Para muitos, a água com gás é a alternativa perfeita para abandonar os refrigerantes e manter a hidratação com um toque de refrescância. No entanto, surge uma dúvida frequente que pode gerar ansiedade: será que as bolhas e o sódio presentes nessas bebidas podem prejudicar o funcionamento dos rins a longo prazo ou causar as temidas pedras?
A água com gás causa pedras nos rins?
A ciência nos mostra que, ao contrário do que muitos acreditam, a água gaseificada não é uma vilã direta na formação de cálculos renais. Especialistas da National Kidney Foundation no “Hidratação saudável e seus rins” explicam que o fator determinante para a saúde renal é o volume total de líquidos ingeridos, e não a presença do gás carbônico.
Evidências do “Variações no teor mineral da água engarrafada com gás na Europa: uma comparação de 126 marcas em 10 países”, confirmam que a água com gás pode até aumentar a excreção de citrato. Essa substância é uma aliada natural que ajuda a impedir a cristalização de sais de cálcio nos rins.
Qual é o papel do sódio nessa bebida?
Embora o gás não seja o problema, a ciência nos alerta para as versões que contêm altos teores de sódio adicionado. Especialistas da Sociedade Brasileira de Nefrologia (SBN) explicam que o excesso de sal pode elevar a pressão arterial e aumentar a carga de trabalho dos néfrons.
Muitas marcas comerciais variam drasticamente em sua composição mineral, o que exige atenção redobrada do consumidor ao ler os rótulos:
- Sódio Natural: Presente em águas minerais gaseificadas na fonte, geralmente em níveis seguros para consumo diário.
- Sódio Adicionado: Comum em águas “club soda”, que podem ultrapassar a recomendação para hipertensos.
- Equilíbrio Hídrico: A prioridade deve ser sempre a água natural, usando a com gás apenas como complemento.

O gás altera a acidez do seu sangue?
Existe um mito comum de que o ácido carbônico da bebida poderia acidificar o sangue e prejudicar o metabolismo renal. A ciência nos mostra que o corpo humano possui sistemas de tamponamento extremamente eficientes, onde os pulmões e rins neutralizam o excesso de CO2 rapidamente.
Evidências da fisiologia renal confirmam que o pH do estômago e do sangue não sofre alterações significativas pelo consumo de água com gás.

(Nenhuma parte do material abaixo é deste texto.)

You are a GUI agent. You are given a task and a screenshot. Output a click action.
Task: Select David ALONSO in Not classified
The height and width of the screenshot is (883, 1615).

O máximo que pode ocorrer é um leve desconforto gástrico ou distensão abdominal em pessoas mais sensíveis.
Como escolher a melhor opção para hidratar?
A escolha ideal depende do equilíbrio entre o prazer da bebida e a pureza de seus ingredientes, evitando aditivos químicos desnecessários. Especialistas do Ministério da Saúde explicam que a água com gás saborizada artificialmente pode conter edulcorantes e fosfatos que, esses sim, são prejudiciais à saúde renal.
Para manter seus rins saudáveis enquanto desfruta da refrescância das bolhas, considere as seguintes orientações práticas:
Prefira Naturais
Escolha águas mineralizadas na fonte, sem adição de açúcares, conservantes ou processos industriais pesados.
Aromatização Caseira
Use fatias de limão, hortelã ou gengibre para dar sabor sem comprometer a saúde renal com edulcorantes.
Moderação no Sódio
Verifique o rótulo: prefira marcas com teor de sódio inferior a 30mg por litro para o consumo diário.
< 30mg/LComo melhorar sua saúde renal a partir de agora?
Você pode começar trocando os refrigerantes açucarados pela água com gás pura, o que reduz drasticamente a ingestão de fósforo e frutose. A ciência nos mostra que essa substituição diminui o risco de doenças metabólicas que, indiretamente, acabam sobrecarregando o sistema de filtragem do seu corpo.
Pequenos ajustes na rotina de hidratação, fundamentados em evidências científicas, garantem que você cuide dos seus rins sem abrir mão do que gosta. Priorize sempre a água mineral como fonte principal e utilize a versão gaseificada como um recurso para tornar o hábito de beber água mais prazeroso e constante.
O acompanhamento com um médico é fundamental para um diagnóstico preciso e tratamento seguro.